Mice and other rodents can be difficult to detect on your plot until they have eaten their fill. However, incorporating certain plant species into your permaculture garden can help keep them at bay. Lavender, mint and marigolds are effective at repel rodents, while daffodils and catnip may also help.
It’s not just wild animals that can be a problem on your permaculture plot; domestic pets can too. They won’t eat the plants, but digging and scratching at the ground can cause significant damage to plants. Domestic pets are also a threat to the wildlife you do have on your plot; cats predating native birds are a particular problem in many urban areas. The best plants to deter domestic pets are those with strong odors. Cats and dogs have a much more acute sense of smell than humans, and certain aromas will repel them from a garden. Garlic and onions are particularly effective in this regard. The strong odor of cayenne peppers has a similar effect – and cultivating them will also add spice to your kitchen. Pets can be useful however, in deterring other animals. Collect the hair that falls from your dog or cat when you brush them and sprinkle around the base of vulnerable plants. The smell of these ‘predators’ will deter creatures like squirrels, rabbits and chipmunks.

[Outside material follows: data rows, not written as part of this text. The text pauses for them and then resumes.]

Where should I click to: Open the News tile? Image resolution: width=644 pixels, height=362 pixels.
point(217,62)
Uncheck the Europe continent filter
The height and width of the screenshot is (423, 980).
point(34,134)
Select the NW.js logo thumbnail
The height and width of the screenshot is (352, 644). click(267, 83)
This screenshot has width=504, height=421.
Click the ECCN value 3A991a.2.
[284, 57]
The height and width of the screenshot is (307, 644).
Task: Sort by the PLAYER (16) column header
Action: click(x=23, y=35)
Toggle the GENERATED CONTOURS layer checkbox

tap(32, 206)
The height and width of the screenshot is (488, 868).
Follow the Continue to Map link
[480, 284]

In combination with good fencing or hedge deployment, as well as the trusty scarecrow, these plants can help to protect your edible crops. However, wildlife remains an important part of a permaculture plot, so it is not ideal to exclude all animals from accessing your site. Consider providing alternative food sources specifically for animals to lure them away from plants you want to protect, For instance, incorporating a small patch of clover or soybeans into your design provides rabbits with a favorite form of food, which should help protect other crops you wish to eat by diverting their attention.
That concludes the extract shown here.